We have an inhouse replication process which is causing us headaches
when we try to run more than one copy of it against the same target
database (we support unlimited remote databases so we may have to
process in 20 replication files on a Monday morning).
The issue I'm seeing is that computer 1 starts processing in the
inserts/updates and continues through the process.
Computer 2 starts processing inserts/updates fine as well but at some
point gets blocked by computer 1.
The lock is a TX lock and I'm trying to understand what could cause
it.
Any help would be appreciated.
Tim Callaghan
Tim , please do not crosspost.
A TX lock is a transaction enqueue and relates to the rollback segment
for the transaction. It is only a problem if it is what the other
processes are waiting on. What does the output of
$ORACLE_HOME/rdbms/admin/utllockt run during the problem period show?

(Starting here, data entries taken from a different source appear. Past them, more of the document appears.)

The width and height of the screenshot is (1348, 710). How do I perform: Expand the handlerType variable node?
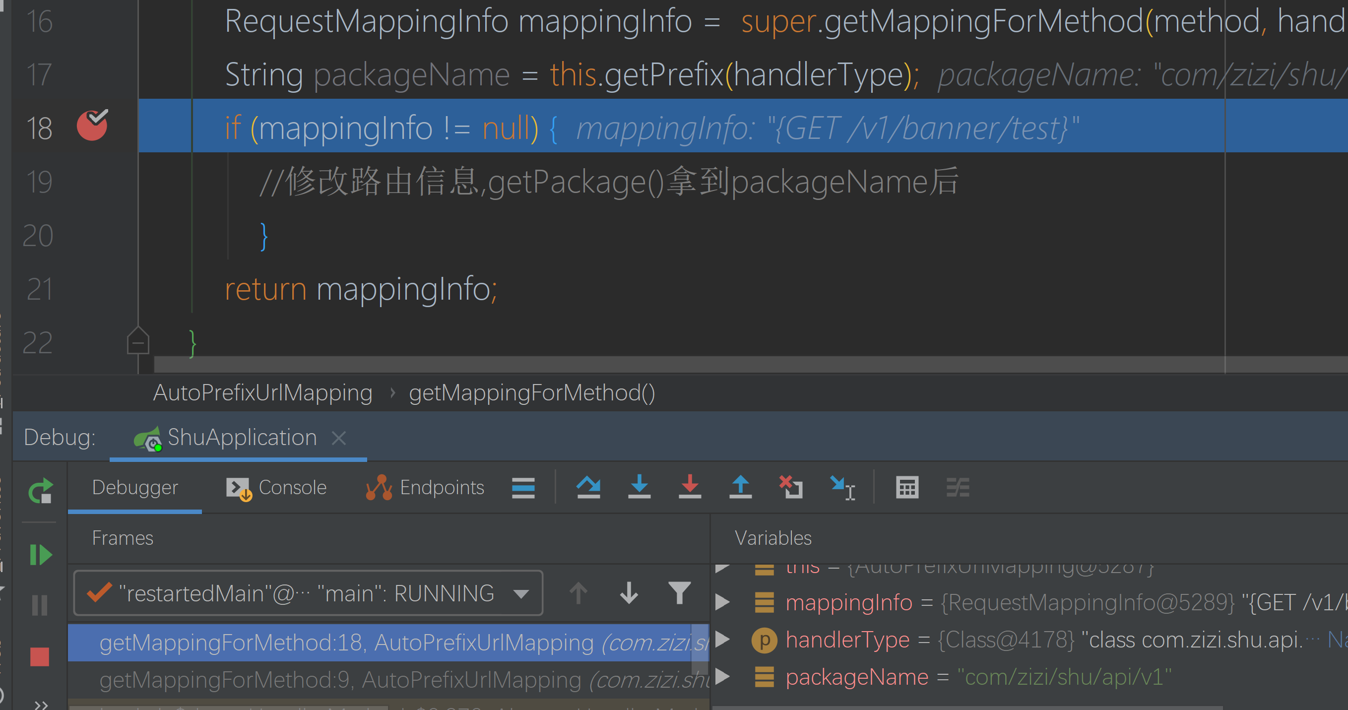(x=723, y=639)
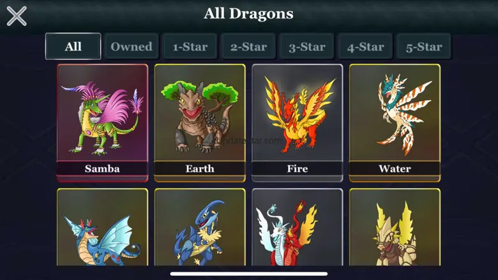Select the blue winged sea dragon card
498x280 pixels.
click(x=102, y=227)
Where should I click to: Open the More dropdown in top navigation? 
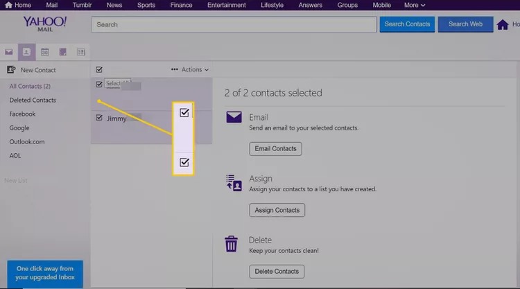tap(415, 5)
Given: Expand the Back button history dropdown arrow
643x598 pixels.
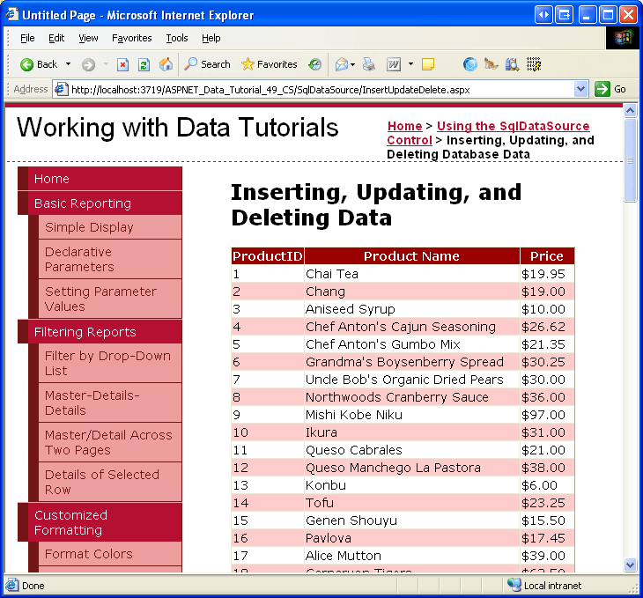Looking at the screenshot, I should 68,64.
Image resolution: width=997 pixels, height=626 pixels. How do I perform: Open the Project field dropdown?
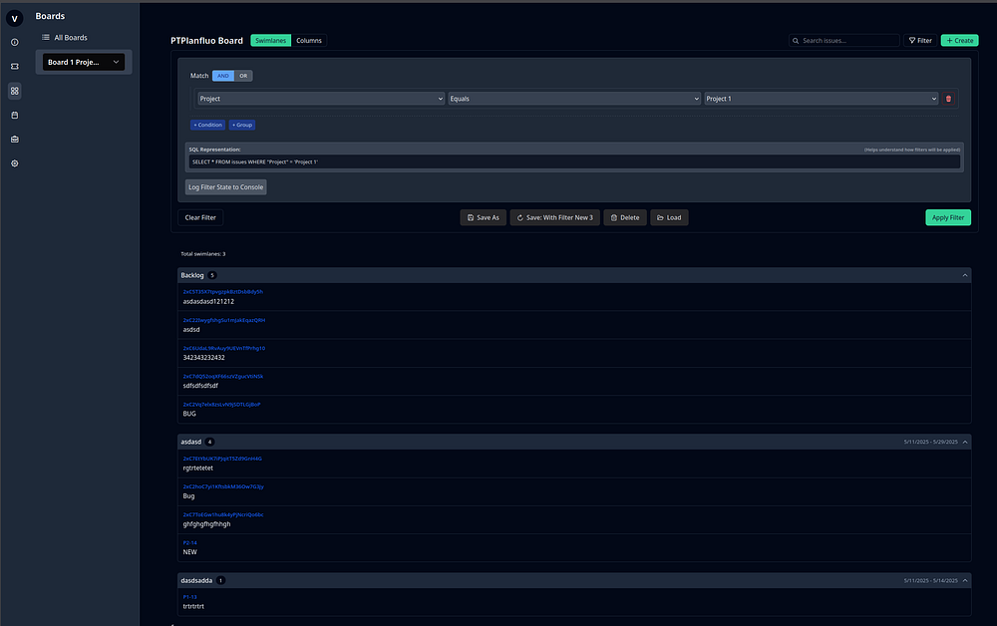pos(320,99)
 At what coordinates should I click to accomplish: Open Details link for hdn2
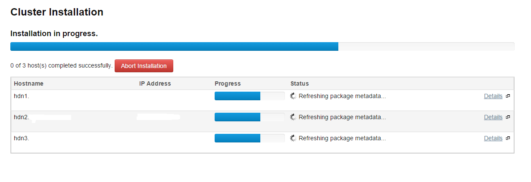493,117
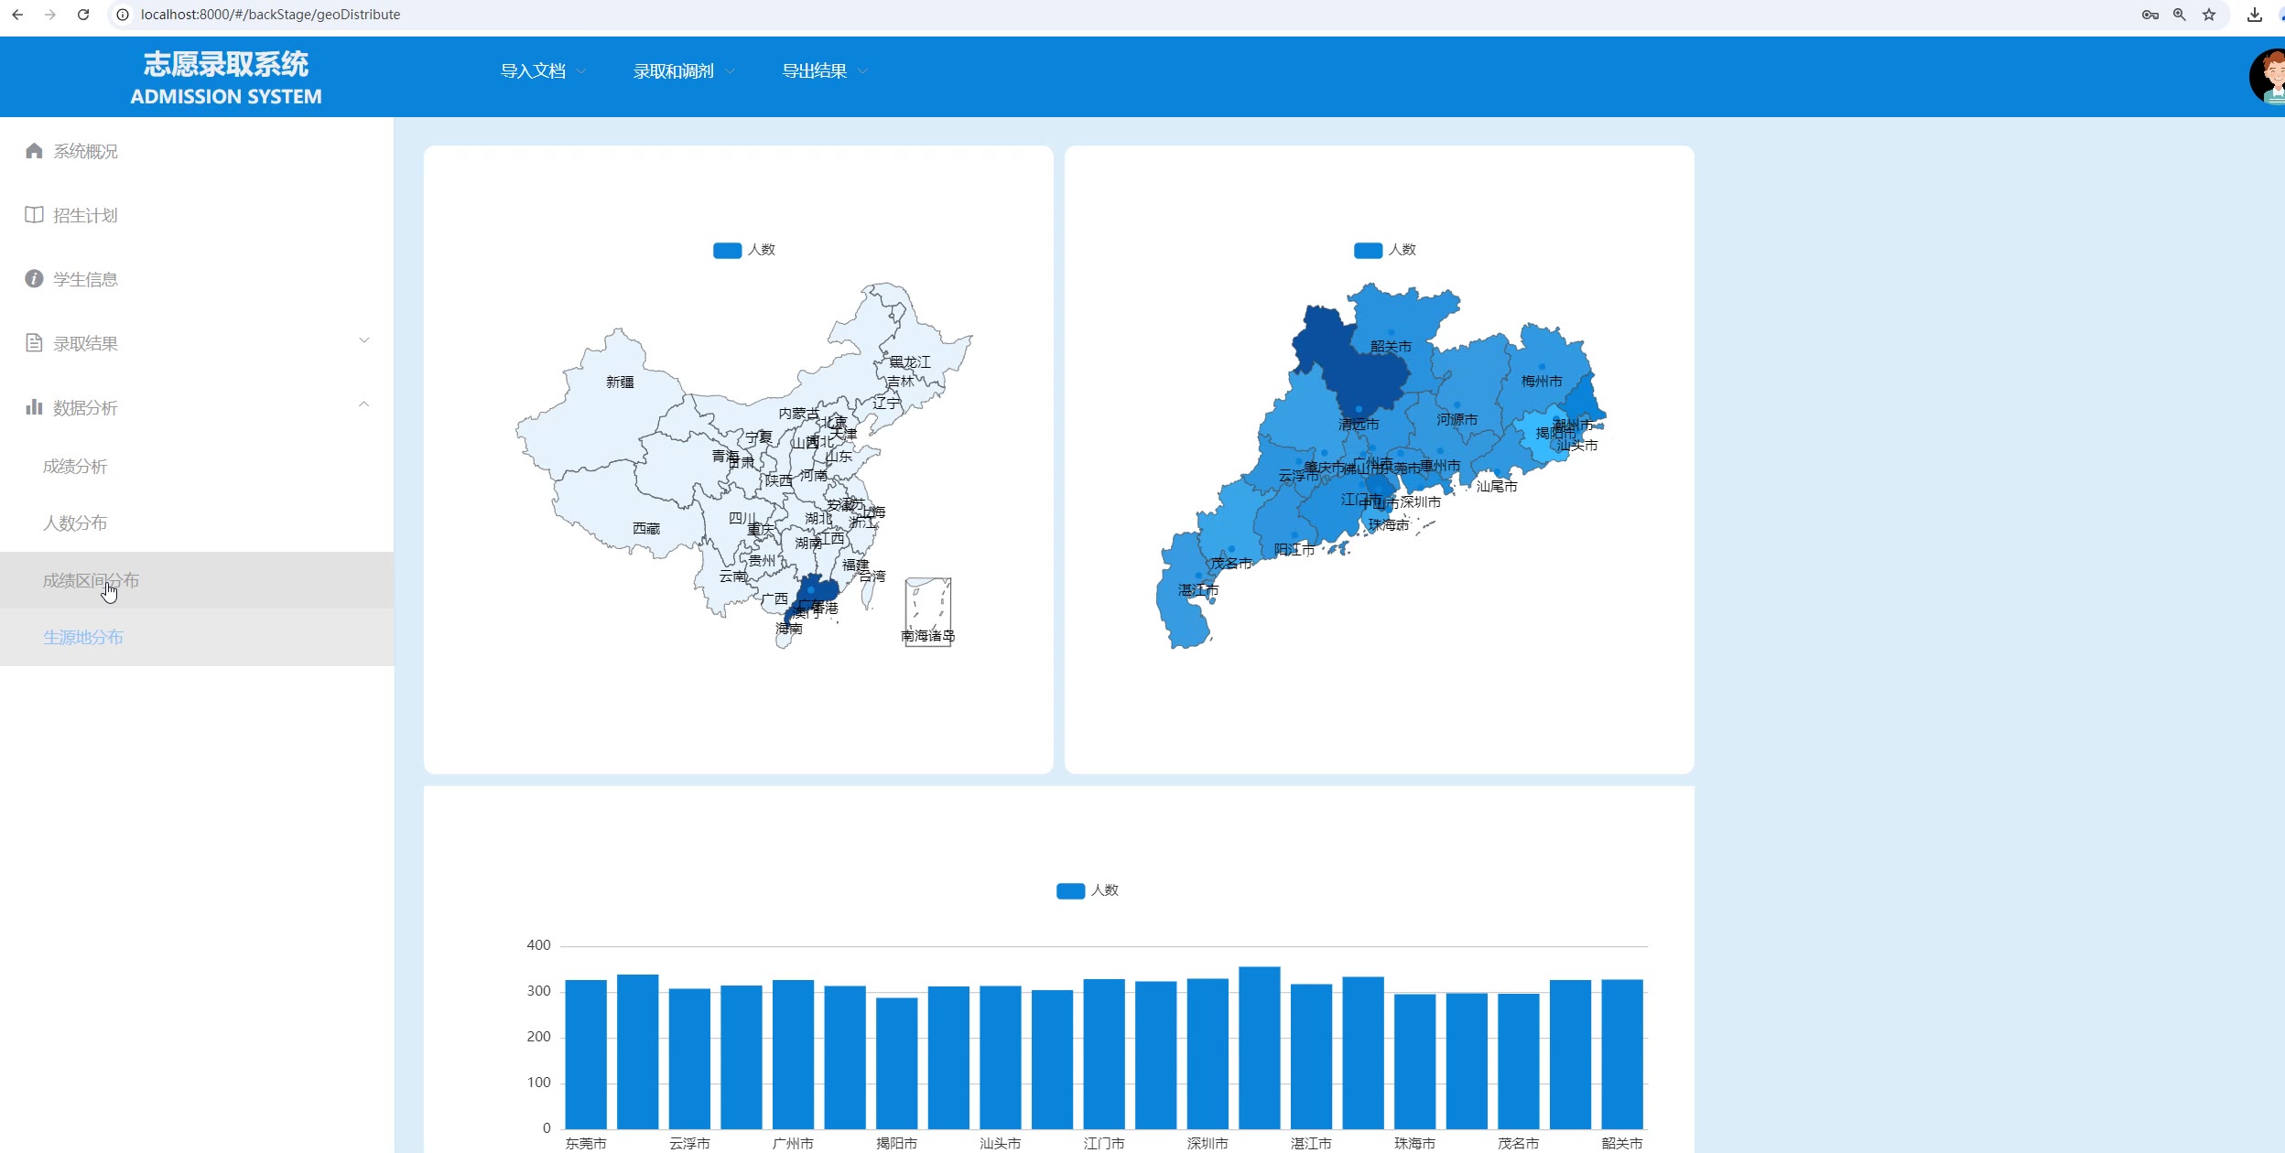
Task: Expand the 录取结果 submenu chevron
Action: pyautogui.click(x=364, y=340)
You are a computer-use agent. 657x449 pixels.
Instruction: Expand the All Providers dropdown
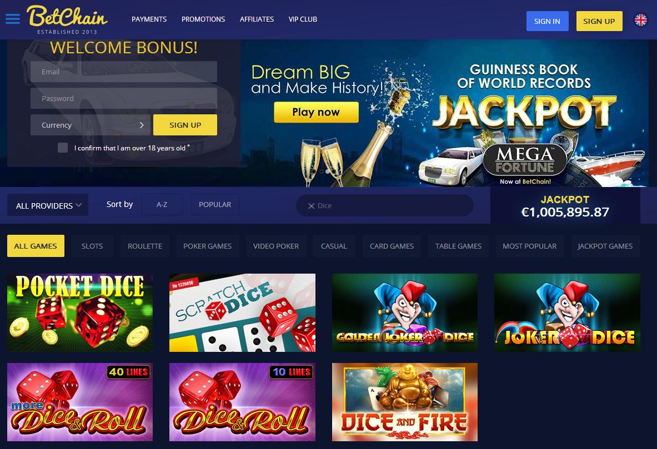[48, 205]
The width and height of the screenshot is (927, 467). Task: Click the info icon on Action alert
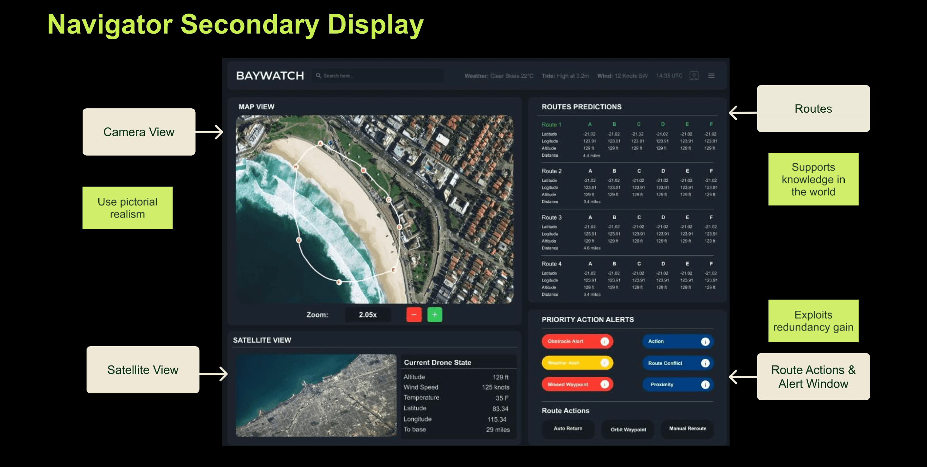coord(705,341)
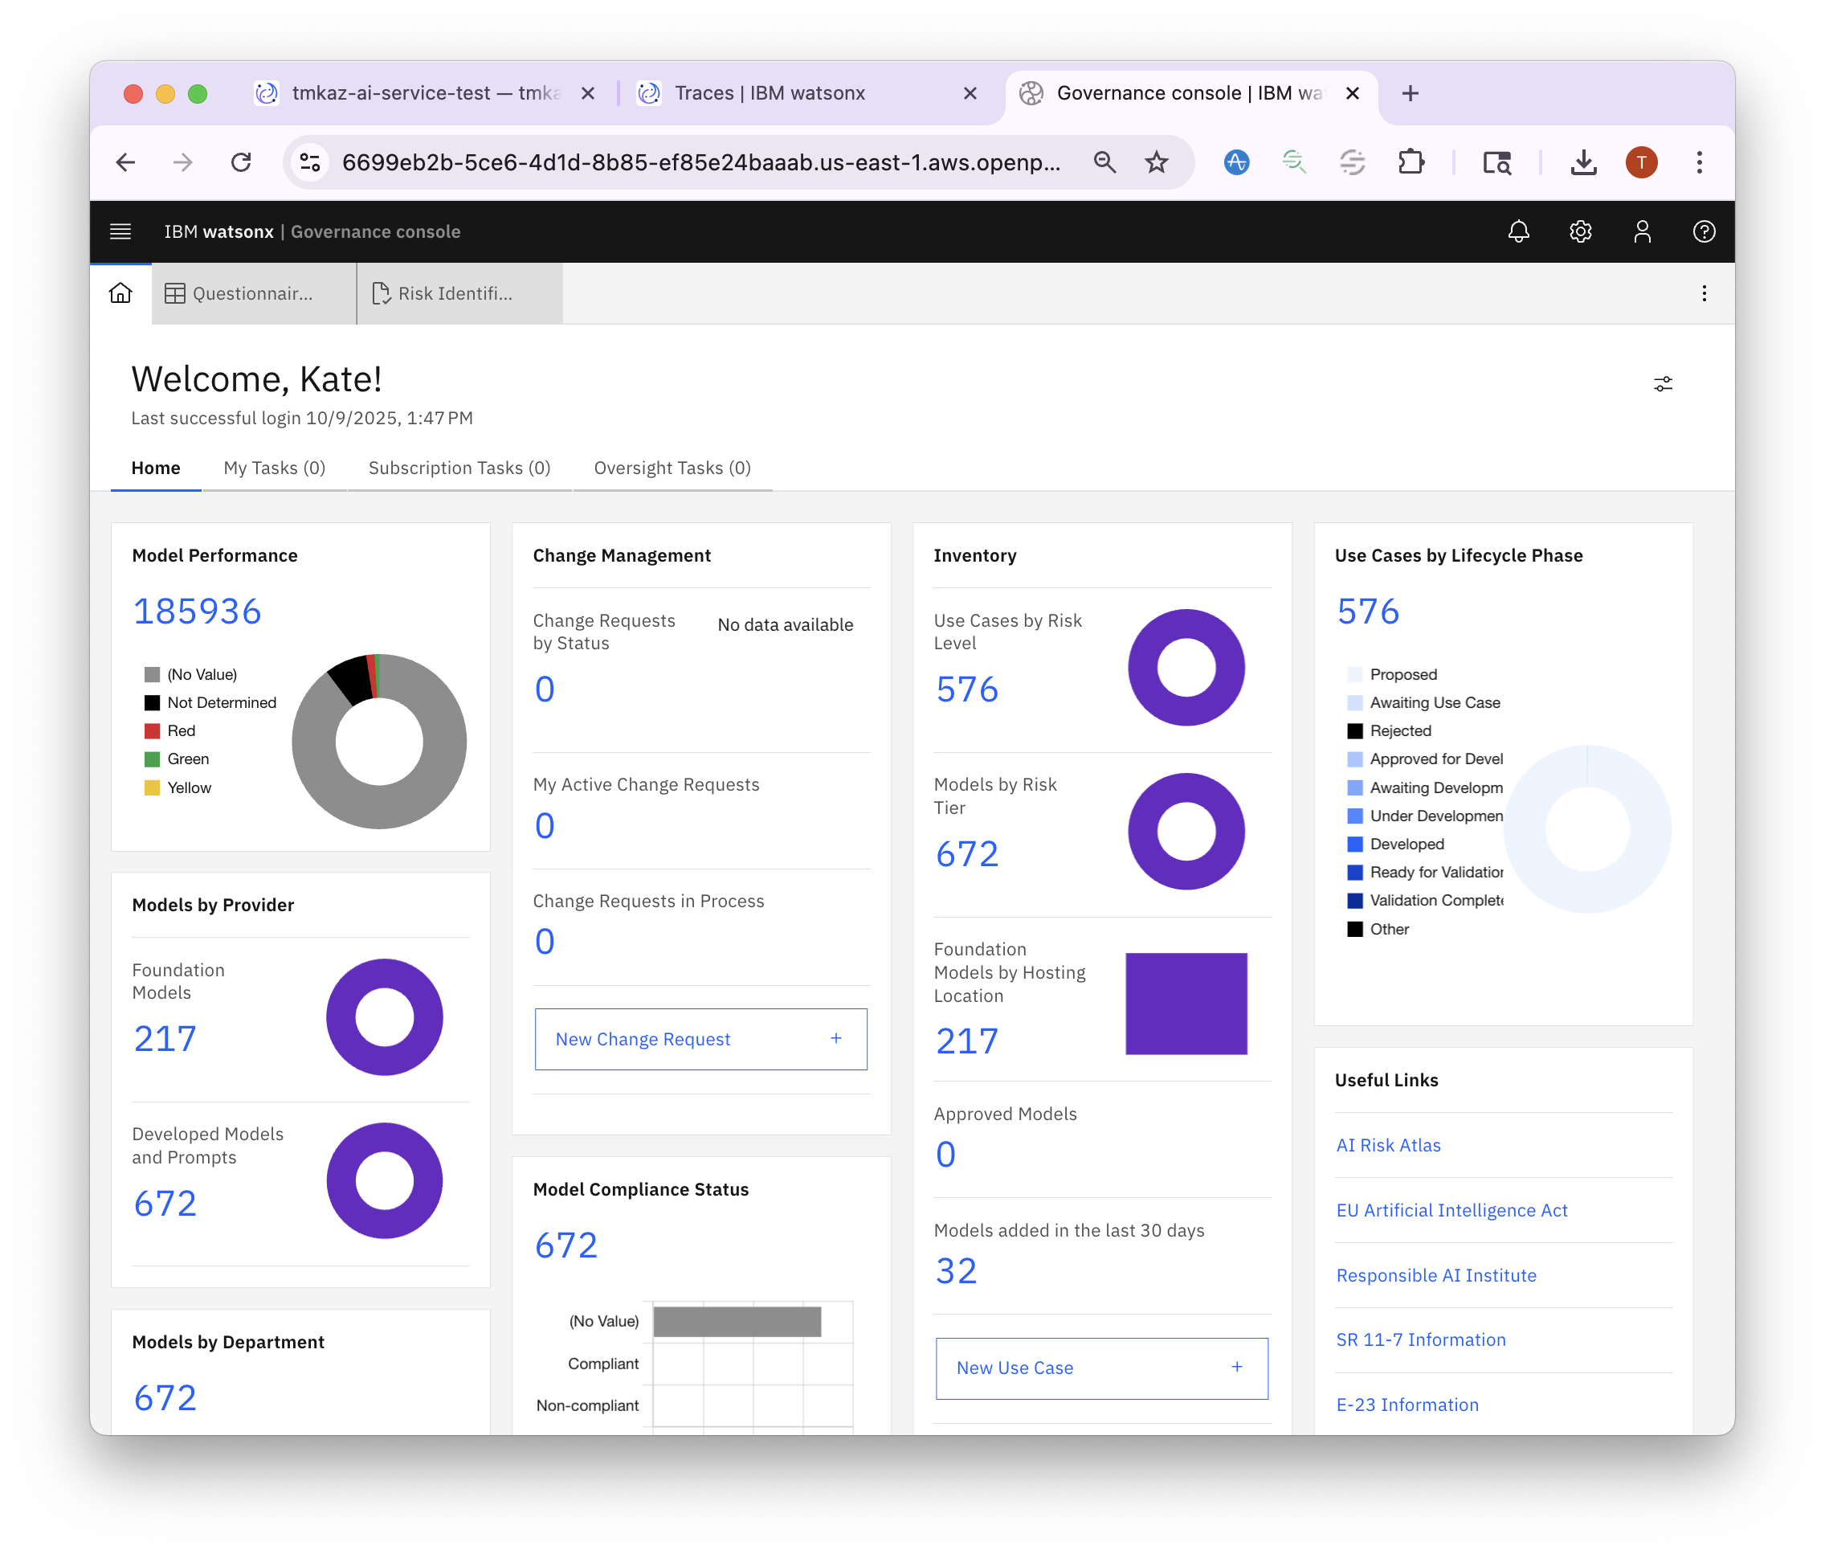
Task: Bookmark page with the star icon
Action: click(x=1156, y=162)
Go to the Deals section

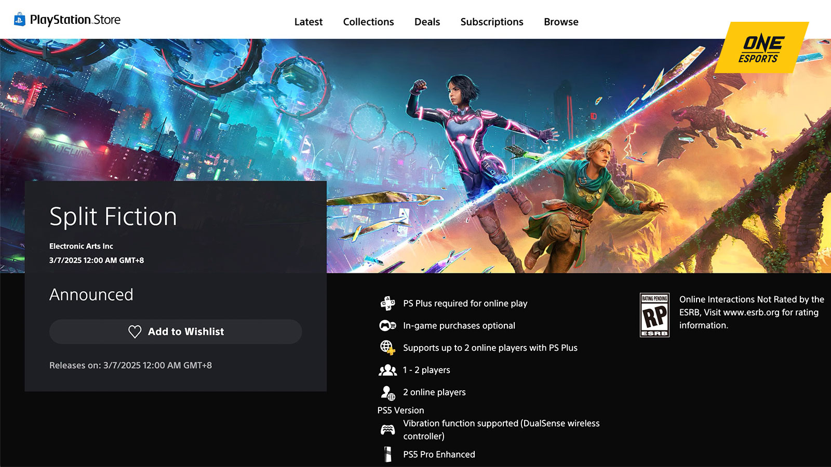point(427,22)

Based on your discription of the processing it sounds like you may
have multiple processes attempting to insert into one target. If this
is true recreate the target table with multiple transaction work areas
(initrans) to provide preallocated work area for concurrent
transactions affecting one block and with multiple free lists to
attempt to spread the inserts into different blocks. The initrans
parameter also applies to the indexes on the table.
If your processing includes deletes or updates to columns that are
referrenced as FK constrainst the lack of an index on the child tables
can also adversely affect proformance of the processes.